Of course, the chances of impressing to a significant extent are minimal. First and foremost, the quality of the City squad and the high demands of elite professional football mean Guardiola does not give chances to young players lightly.

City’s manager gave just 807 minutes of Premier League minutes to teenagers last season: all of them went to one player, Rico Lewis – who actually did not play in the EDS as he skipped that stage and went straight into Guardiola's first team from the U18s.

And City tend to add to their top talent via the transfer market over their academy. Young, unproved players from afar such as Oleksandr Zinchenko, Gabriel Jesus and most recently Julian Alvarez are bought and then sold for profits.

That is even before the best young players in the world - Erling Haaland, Jeremy Doku, Josko Gvardiol and Savinho as recent examples - are signed to bolster the ranks.

Even with Bobb and McAtee near the first team, Foden is the only EDS player to break into Pep’s team and become a regular. And the England international is being branded a generational talent. Not all have his skills and potential. 

“The players are pretty clear in their heads that the chances of progressing at the club are quite minimal based on the quality of the first team,” says Barry-Murphy about how to manage the EDS players’ expectations.

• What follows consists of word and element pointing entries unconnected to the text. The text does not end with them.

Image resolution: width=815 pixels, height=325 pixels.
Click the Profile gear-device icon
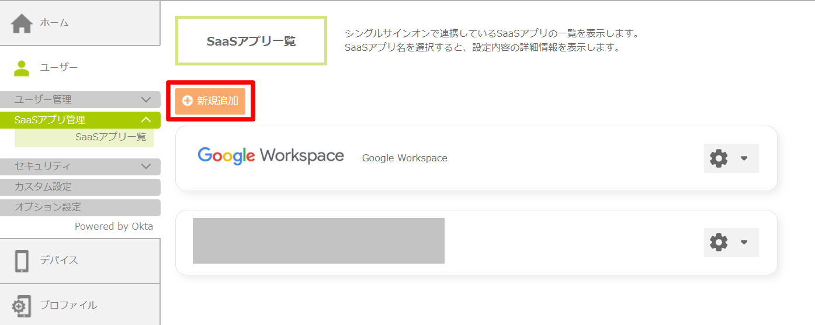tap(22, 306)
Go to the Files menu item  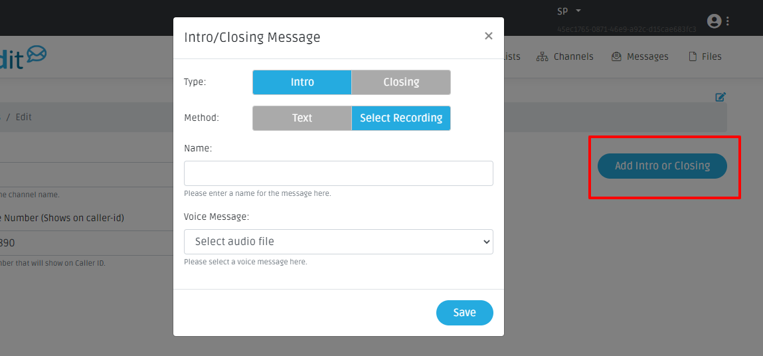711,56
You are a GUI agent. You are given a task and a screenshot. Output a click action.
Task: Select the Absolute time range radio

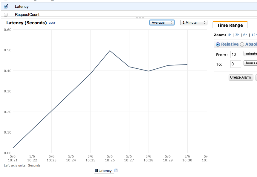point(242,44)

“But they’re switched on and educated that the more exposure they can have with Pep and the first team, it is going to inevitably help their next steps.

“And the proof is in the pudding of the calibre of players and clubs who they’ve moved on to.”

How to create 'Pep players'

Coaching quality players such as Palmer has its rewards, but Barry-Murphy cannot just coach a Cole Palmer, he has to develop a Guardiola-style Cole Palmer.

The EDS coach did not have to fall to the Man City boss’ exact philosophy but there was a code to adhere to: the code of Txiki Begiristain, who worked in tandem with Jason Wilcox and Joe Shields - academy chiefs now at Manchester United and Chelsea respectively - in overseeing all this young talent.

Director of football Begiristain masterminded the growth of Barcelona’s La Masia academy that produced Lionel Messi, Andres Iniesta and Xavi. His arrival at City in 2012 coincided with the birth of the Elite Development Squad that same year.

And Begiristain knows a thing or two about managing B teams and their managers. After all, he promoted Guardiola from Barcelona B coach to the first-team role in 2008 – and the rest is history.

So while Barry-Murphy had some freedom as City’s EDS coach, there were two tactical elements from his director of football that he had to follow.

“Txiki is very clear on the methodology he would like to see,” says Barry-Murphy.

“It’s based on the old Barcelona model of 4-3-3 with a focus on the holding midfield player and the two wide players, which are so synonymous and important to that structure. That’s why so many players in those positions have done so well in the immediate past.

“Txiki and Jason worked so efficiently when they were there together. The way they focus on the most important thing which was the players, training and improving them as individuals and the team – it was really insightful for me and it gave me an important way of improving myself.”

Explaining more about the 'Barcelona Way', he adds: “Central to that system is having a holding midfield player of a Guardiola-style player – a Sergio Busquets or a Rodri.

“And those wide players have been so synonymous with Barcelona when they were there. Now it’s at Manchester City: Phil Foden, Jadon Sancho – Sam Edozie is the one we last watched.

“That specific player has been there in the past, so the challenge is to keep producing them.”